PEKIN: La Chine a confirmé vendredi que son vice-Premier ministre He Lifeng, chargé des questions économiques, effectuera à partir de samedi une visite en France, pour mener des discussions avec les Etats-Unis sur le commerce.

Ces négociations de haut niveau se dérouleront quelques semaines avant une possible visite à Pékin du président américain Donald Trump, lors de laquelle il rencontrerait son homologue Xi Jinping.

Le Trésor américain avait déjà indiqué jeudi que ces discussions commerciales bilatérales auraient lieu dimanche et lundi à Paris, entre He Lifeng et le ministre américain des Finances, Scott Bessent.

Le dirigeant chinois "conduira une délégation en France du 14 au 17 mars pour des consultations commerciales avec la partie américaine" sur des questions "d'intérêt mutuel", a indiqué vendredi le ministère chinois du Commerce.

Scott Bessent sera accompagné à Paris par le représentant de la Maison Blanche pour le Commerce (USTR), Jamieson Greer.

Le président américain prévoit de se rendre à Pékin du 31 mars au 2 avril, a indiqué la Maison Blanche. Les autorités chinoises n'ont pas confirmé cette visite ni ce calendrier, ce qui est habituel de leur part.

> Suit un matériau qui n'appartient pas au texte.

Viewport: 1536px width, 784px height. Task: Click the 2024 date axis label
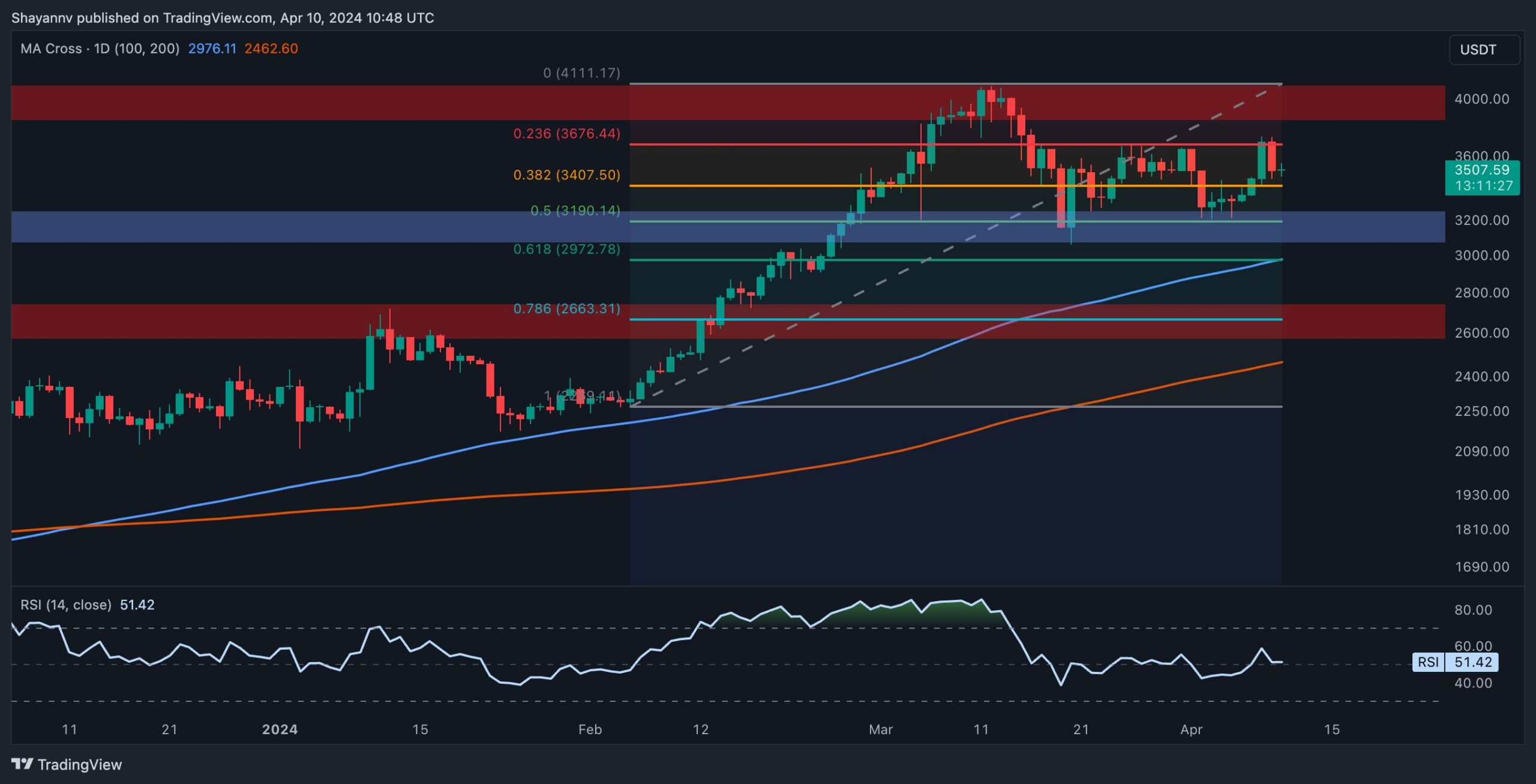[x=280, y=729]
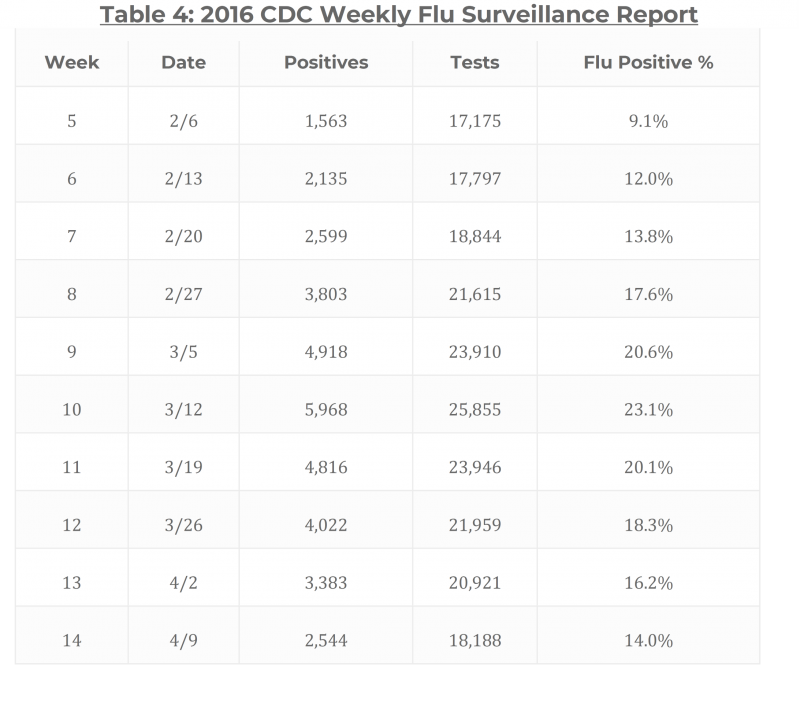Select the 13.8% flu positive cell

(x=648, y=237)
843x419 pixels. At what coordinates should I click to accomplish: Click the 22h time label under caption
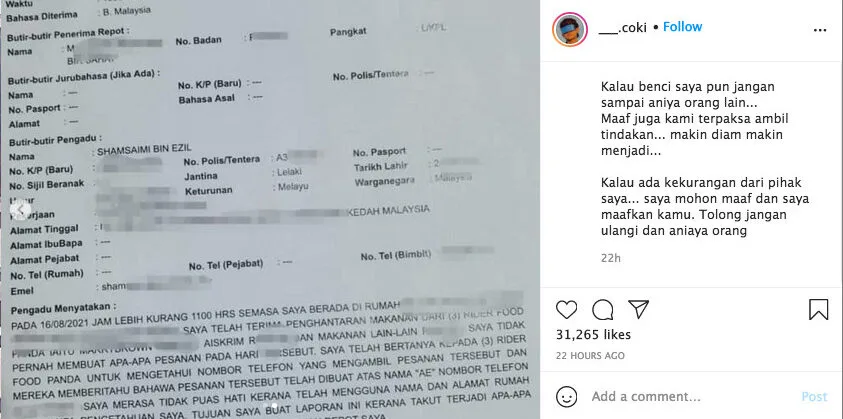click(610, 258)
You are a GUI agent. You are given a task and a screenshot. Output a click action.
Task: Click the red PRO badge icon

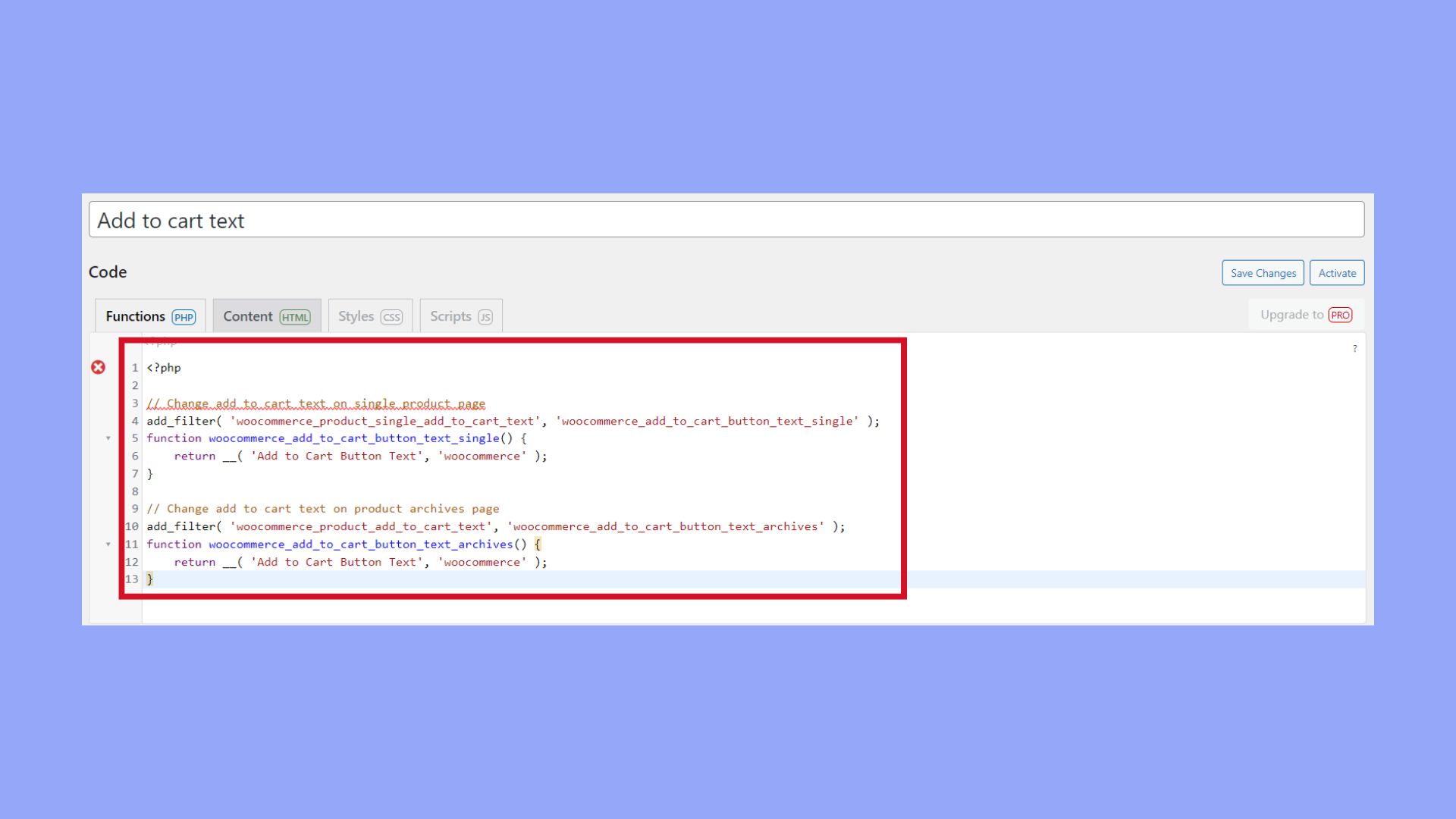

Les Etats-Unis et la Chine se sont livré l'an passé une âpre bataille aux retombées mondiales, à coups de droits de douane et de restrictions diverses. Une trêve précaire a ensuite été conclue, sous l'égide, déjà, de Scott Bessent et He Lifeng.

Des points de friction subsistent toutefois.

La Maison Blanche a annoncé mercredi lancer une série d'enquêtes destinées à documenter des préjudices économiques subis par les Etats-Unis. Elles visent une quinzaine de pays ou bloc (l'Union européenne), dont la Chine. Elles sont une première étape vers de potentiels nouveaux droits de douanes.

Cette initiative est un "exemple typique d'unilatéralisme" qui "porte gravement atteinte à l'ordre économique et commercial international", a dénoncé vendredi le ministère chinois du Commerce dans un communiqué séparé.

"La Chine exhorte les Etats-Unis à revenir sur leurs pratiques contestables et à privilégier le dialogue et la consultation pour résoudre les différends", a-t-il souligné.